> _Extrait du texte_
•••

Quand le marché était au service de l’Etat
Il faut attendre au moins le XIIIe siècle pour que se mettent en place les premiers véritables systèmes de marché.
Au Ve siècle avant notre ère, Hérodote s’étonnait de l’absence, en Perse, de place de marché où l’on pouvait négocier les prix des biens ; ce qui signifiait qu’il en existait ailleurs... De fait, dès la haute Antiquité, on trouve des traces de contrats, de techniques comptables, de ventes de terres, d’esclaves et même de travailleurs libres, comme en Mésopotamie où, dès 2 500 avant notre ère, des ouvriers agricoles pouvaient vendre leur force de travail.
Est-ce à dire que le marché a toujours existé ? Rien n’est moins sûr. Comme le reconnaît lui-même l’économiste libéral Ludwig von Mises, dans L’action humaine. Traité d’économie1, le marché n’a rien à voir avec l’ordre naturel originel. Son fonctionnement, explique-t-il, se révèle incompatible avec les comportements opportunistes de l’état sauvage (ce qui ne veut pas dire que les relations de marché sont toujours des relations de confiance, ou bien que la flibuste, qui profite des asymétries de l’information, n’existe pas en finance ou sur d’autres marchés...).
Le commerce sous contrôle
Si des marchés libres, sinon d’approvisionnement, ont existé dès la haute Antiquité, il est peu probable en revanche, ainsi que Philippe Norel le montre dans son ouvrage sur L’invention du marché, qu’il y a eu des systèmes de marchés (monétaires, de travail, de biens, etc.) communiquant les uns avec les autres pour ajuster l’allocation des biens et des facteurs de production à partir d’un prix, comme on le connaît aujourd’hui. Et pour cause : l’absence de monnaie conventionnelle ou d’instrument d’échange fiable avant au moins le XIIIe siècle, permettant le transfert de capitaux d’un marché à l’autre ; et l’absence de marché du travail digne de ce nom avant le XIXe siècle.

•••

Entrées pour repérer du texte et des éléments
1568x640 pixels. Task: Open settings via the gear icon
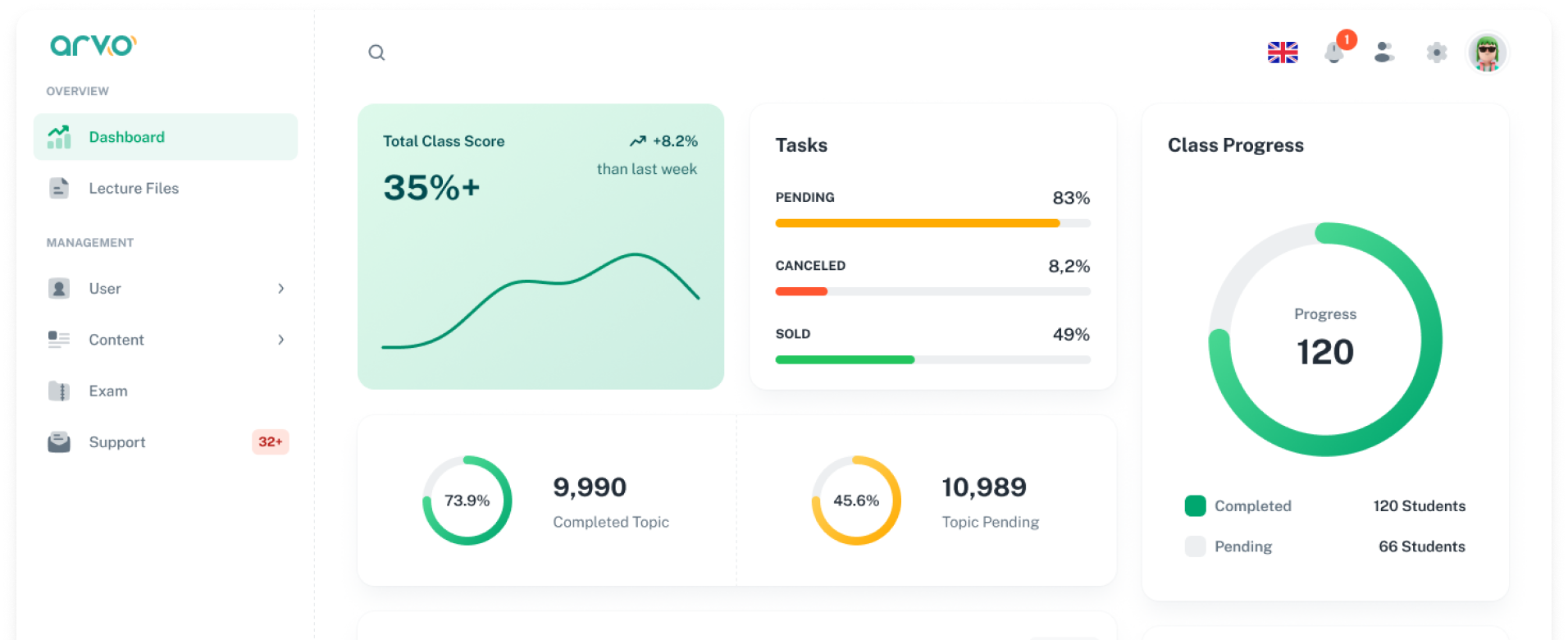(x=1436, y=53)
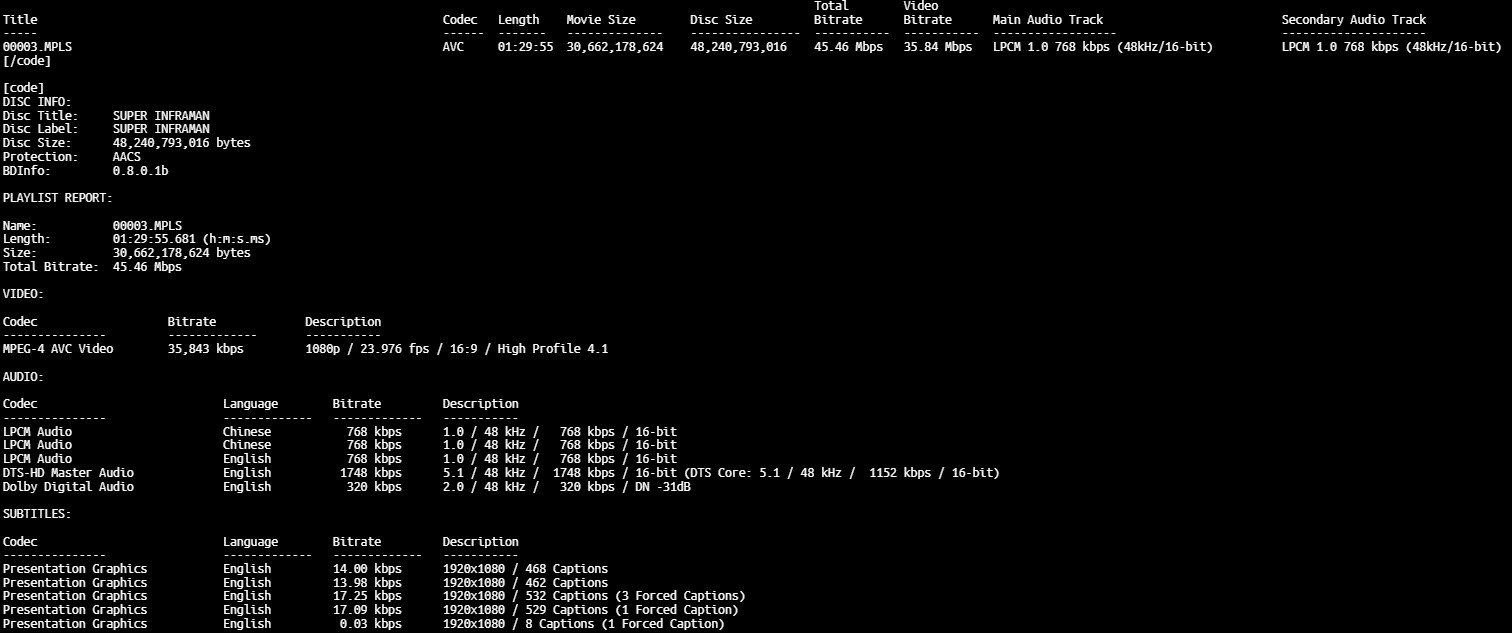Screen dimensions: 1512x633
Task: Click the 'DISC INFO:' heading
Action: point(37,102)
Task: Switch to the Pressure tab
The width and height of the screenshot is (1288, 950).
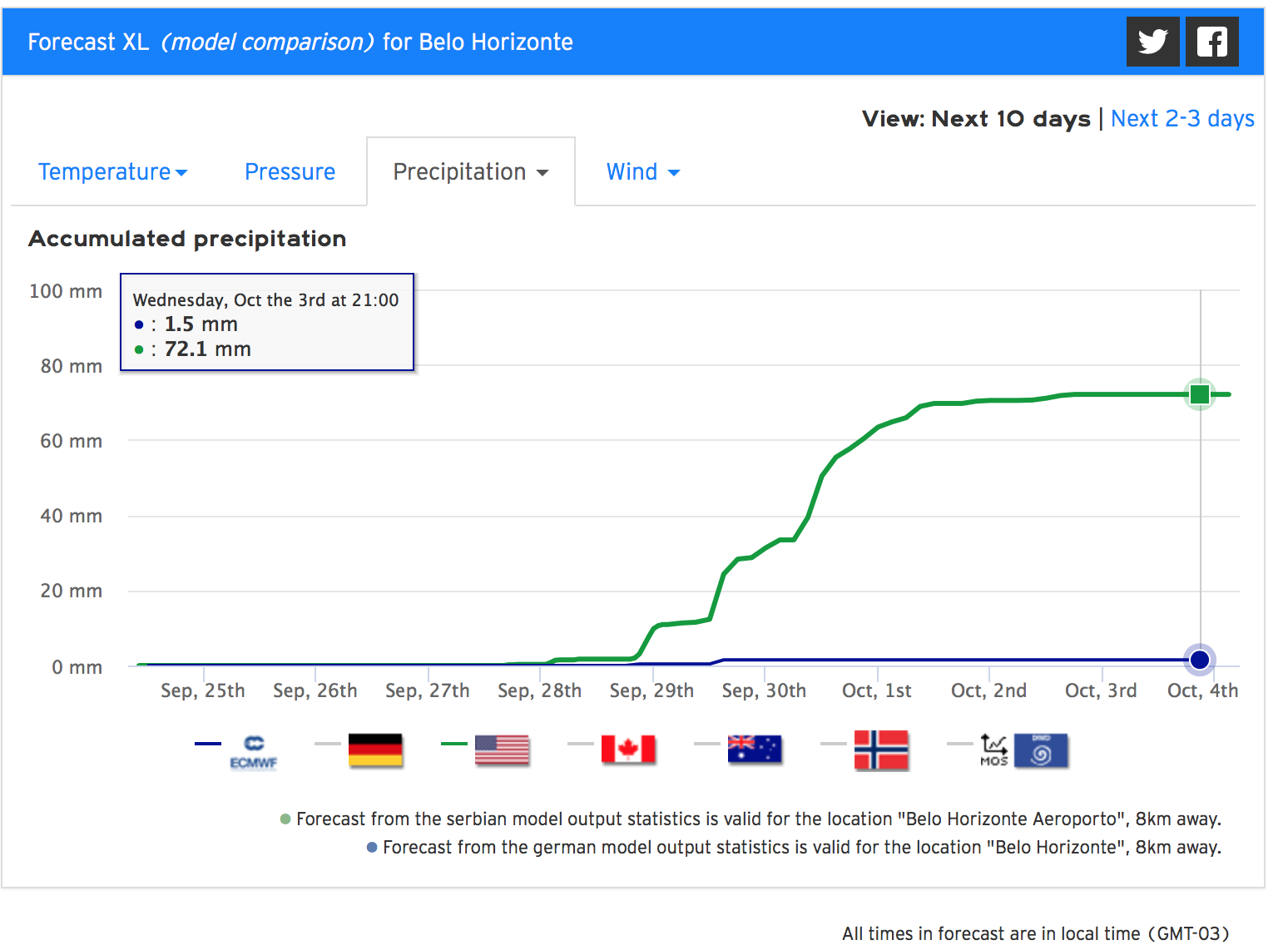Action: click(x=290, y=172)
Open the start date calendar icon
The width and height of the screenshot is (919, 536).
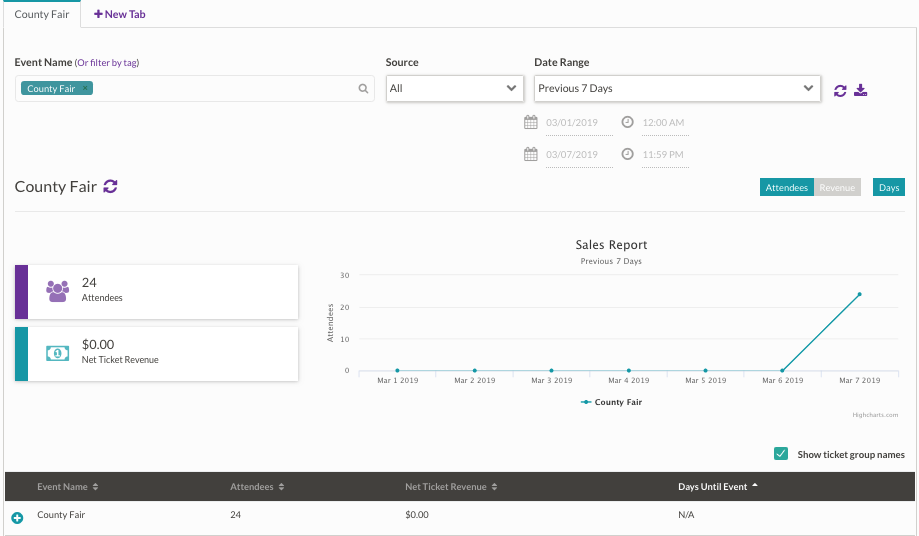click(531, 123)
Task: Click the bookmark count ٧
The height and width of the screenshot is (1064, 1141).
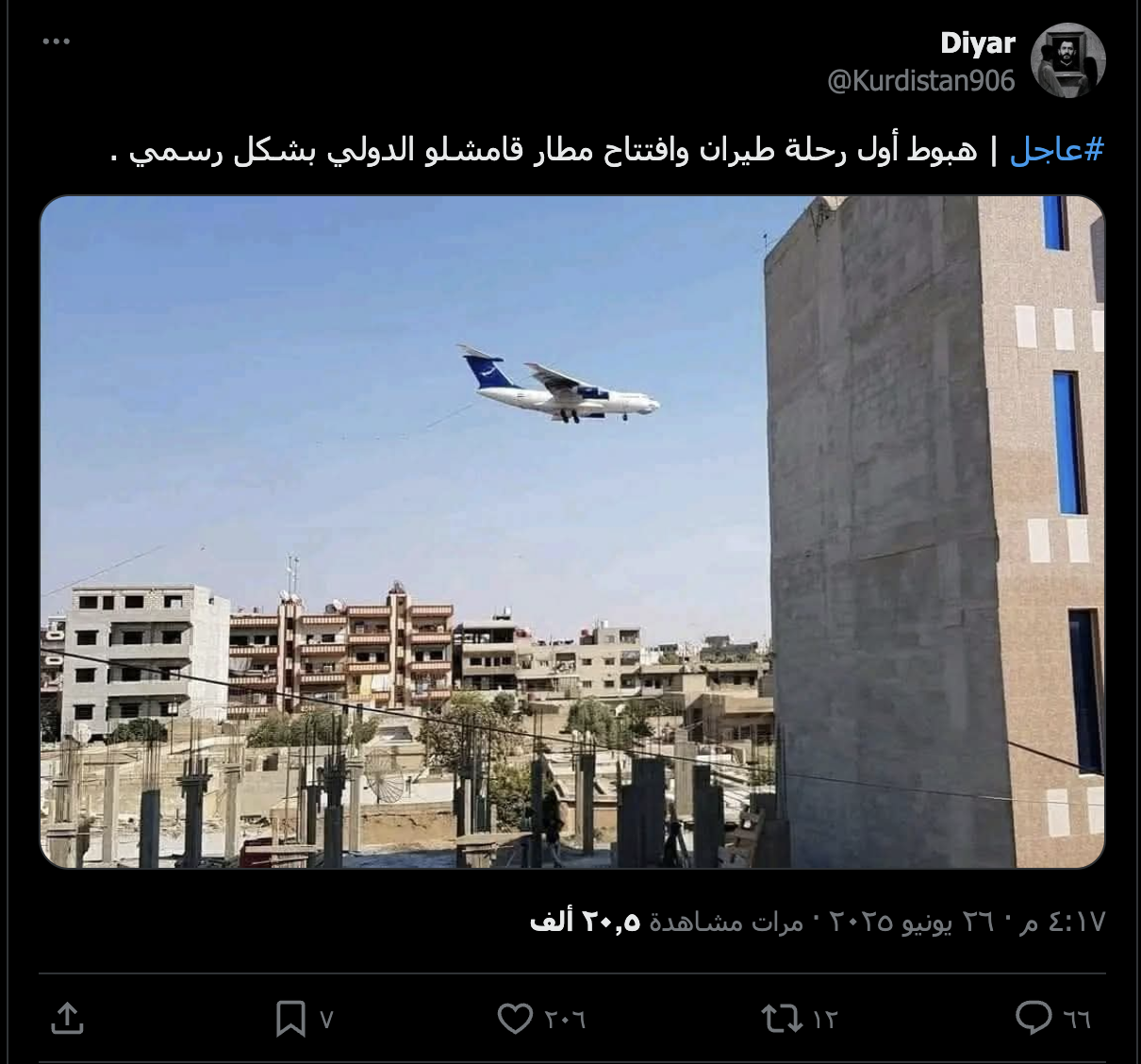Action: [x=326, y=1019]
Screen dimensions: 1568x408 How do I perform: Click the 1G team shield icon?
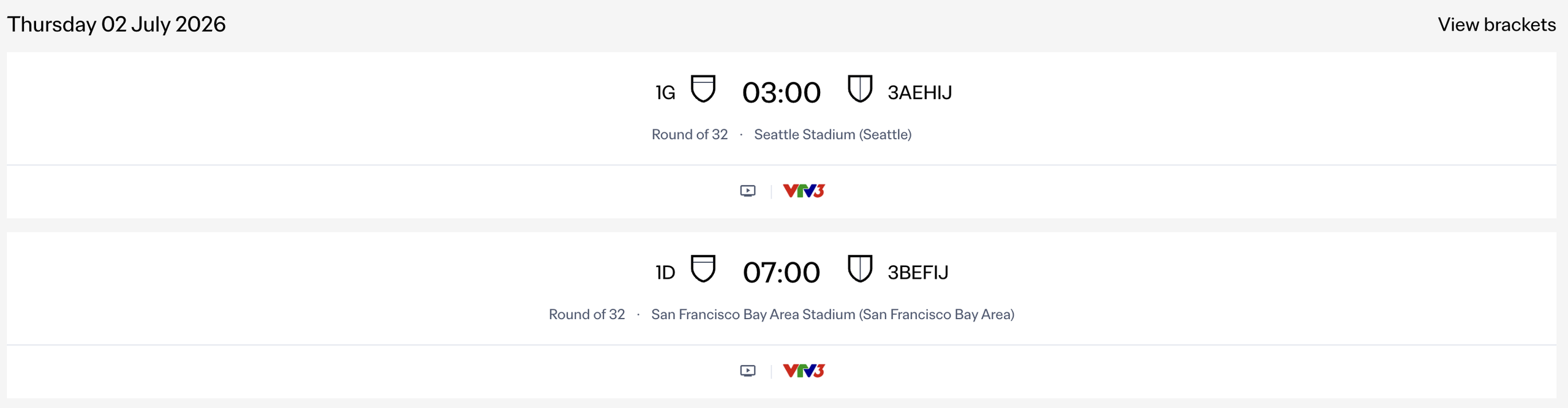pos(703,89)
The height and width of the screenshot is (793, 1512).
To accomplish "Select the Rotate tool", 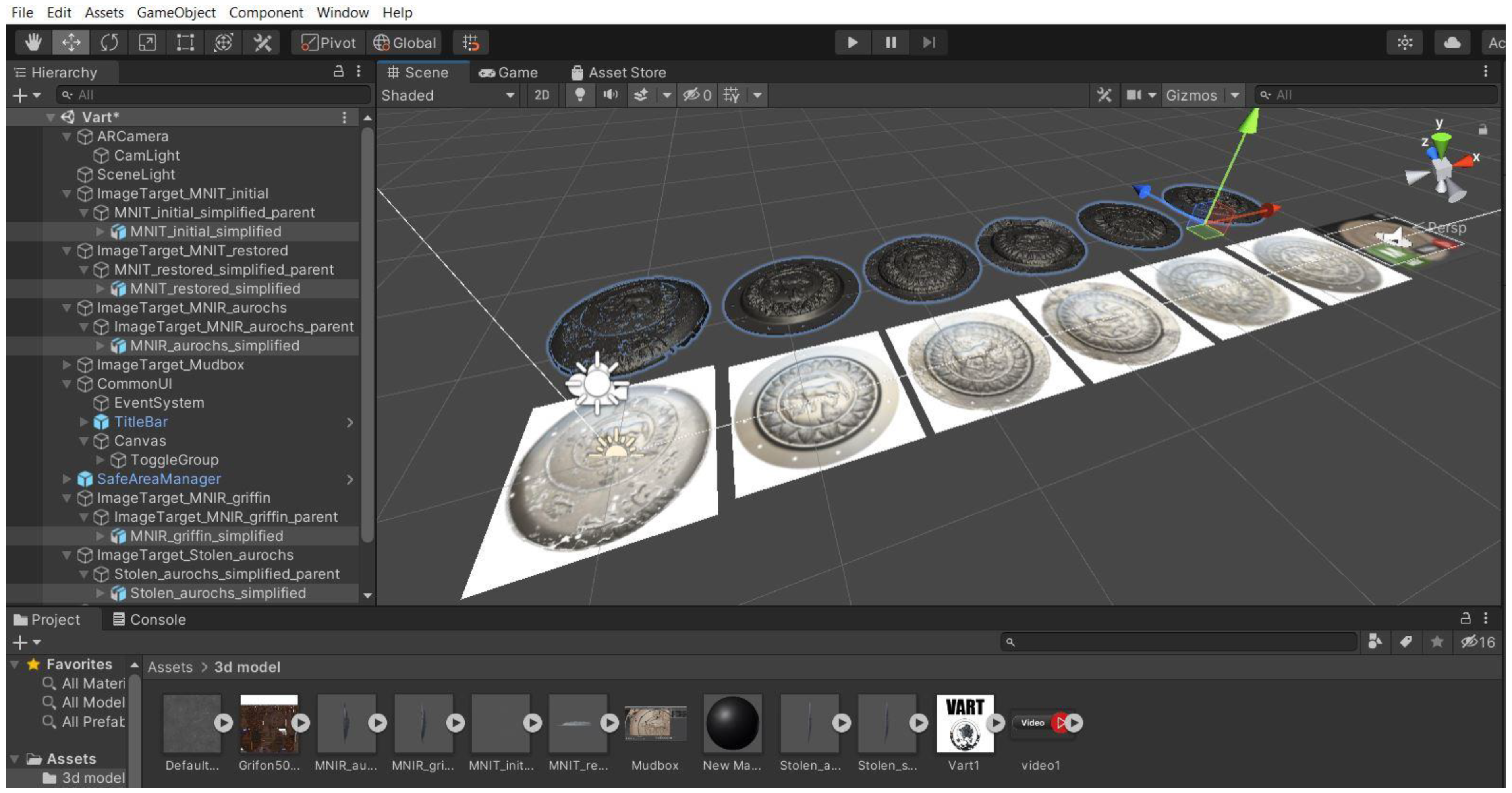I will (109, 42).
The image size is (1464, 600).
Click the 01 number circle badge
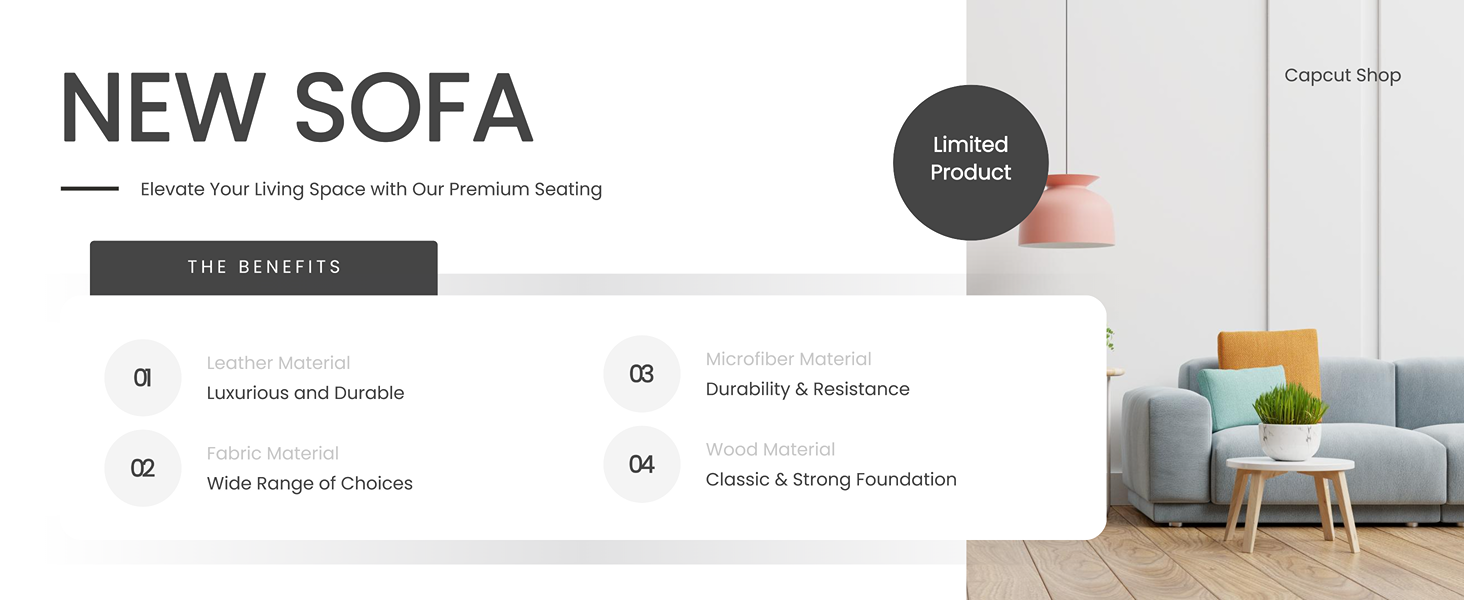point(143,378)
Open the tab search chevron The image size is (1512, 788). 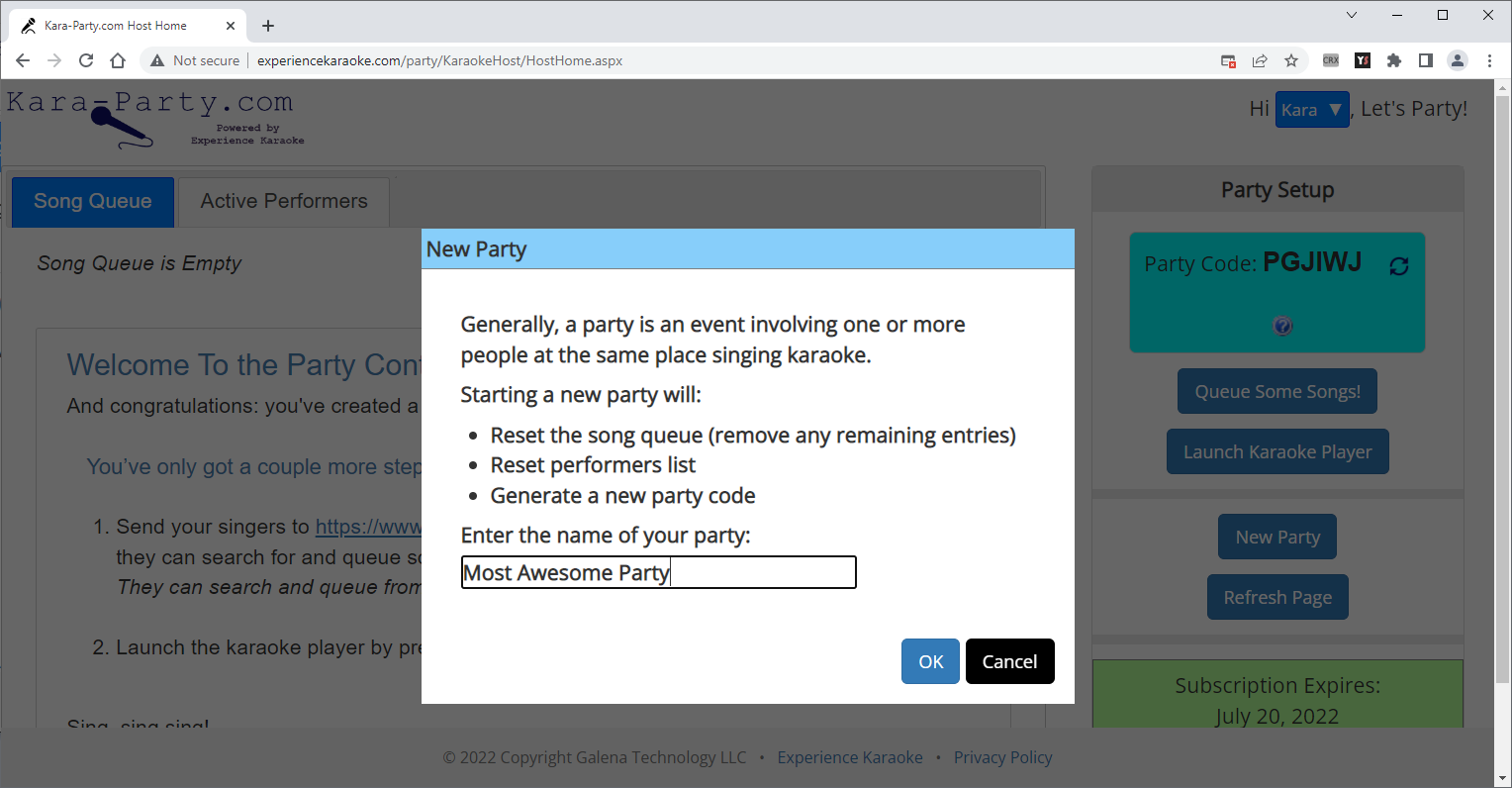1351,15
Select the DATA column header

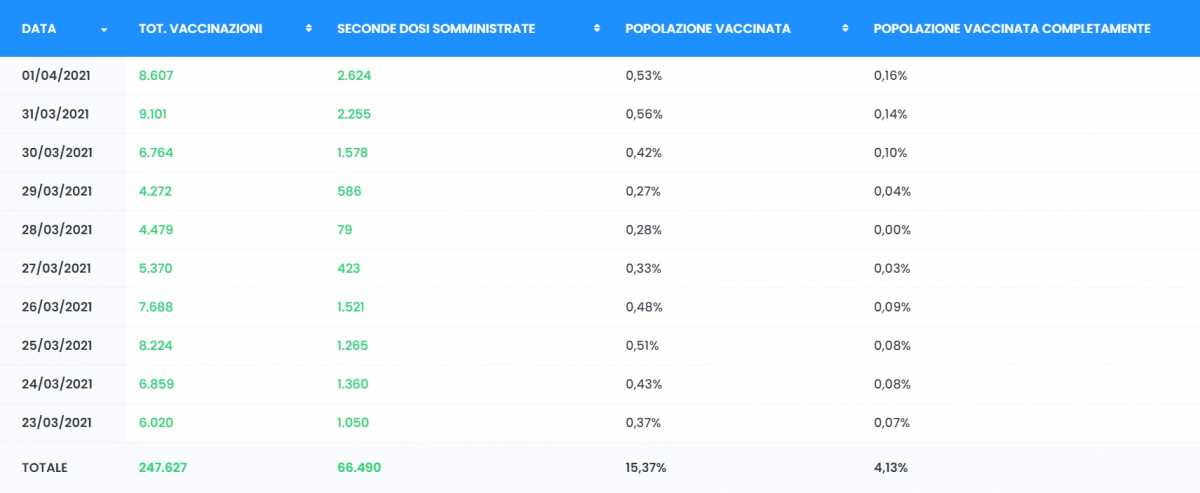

•••

> _Objectifs_
1. Pour chacune des affirmations (a), (b) et (c), indiquez par oui ou par non si elle concorde avec le texte sur l'histoire du marché, en citant mot pour mot les mots du texte qui tranchent. (a) Hérodote s'étonnait qu'il n'y ait pas de place de marché en Perse. (b) Selon Ludwig von Mises, le marché relève de l'ordre naturel originel. (c) Un marché du travail digne de ce nom existait dès le XIIIe siècle.
2. Poursuivez le texte sur l'histoire du marché à partir de sa dernière phrase.
Ces entrées proviennent d'une autre source.

> _Réponses dans l'ordre_
1.
(a) Oui : « Hérodote s’étonnait de l’absence, en Perse, de place de marché où l’on pouvait négocier les prix des biens »
(b) Non : « le marché n’a rien à voir avec l’ordre naturel originel »
(c) Non : « l’absence de marché du travail digne de ce nom avant le XIXe siècle »

2.
Dans l’Egype ancienne, la centralisation administrative nécessaire à la construction, à l’entretien et au fonctionnement des installations hydrauliques de la vallée du Nil limite les possibilités d’action des marchands. Ailleurs, comme en Mésopotamie, le pouvoir impose des réglementations strictes aux marchands privés, comme en témoignent le code de Hammourabi (voir encadré page 29), ainsi que des lieux spécifiques de transaction (les ports of trade), où des distinctions précises sont établies entre les marchandises, les prix fixés parfois administrativement et le paiement des marchands effectué sous forme de commission.
Dans la haute Antiquité, seules les villes phéniciennes d’Ougarit et de Tyr manifestent un certain laisser-faire à l’égard de leurs marchands. A partir du VIIe siècle avant notre ère, les Phéniciens de Carthage parviennent à jeter les bases d’un système de marchés en Méditerranée, en jouant sur les complémentarités géographiques. Un peu plus tard, les Grecs favorisent l’intensification des échanges pour suppléer à leurs besoins en céréales, encourageant ainsi la spécialisation et, ce faisant, la constitution d’un véritable marché. " Une régulation marchande fondée sur un système de marchés élémentaires ", selon Philippe Norel.
A peine esquissé, ce système de marché est cependant remis en cause par la conquête d’Alexandre, au profit d’une économie fondée sur la taxation des récoltes, l’armée et la bureaucratie. De même, l’Empire-monde romain devra davantage sa longévité aux conquêtes de territoires nouveaux et aux approvisionnements sur une base administrative qu’à une économie de marché. Il faut attendre le XVe siècle pour que le commerce lointain favorise le développement de système de marchés, mais à travers l’instrumentalisation dont il fait l’objet de la part d’Etats-nations en voie de constitution.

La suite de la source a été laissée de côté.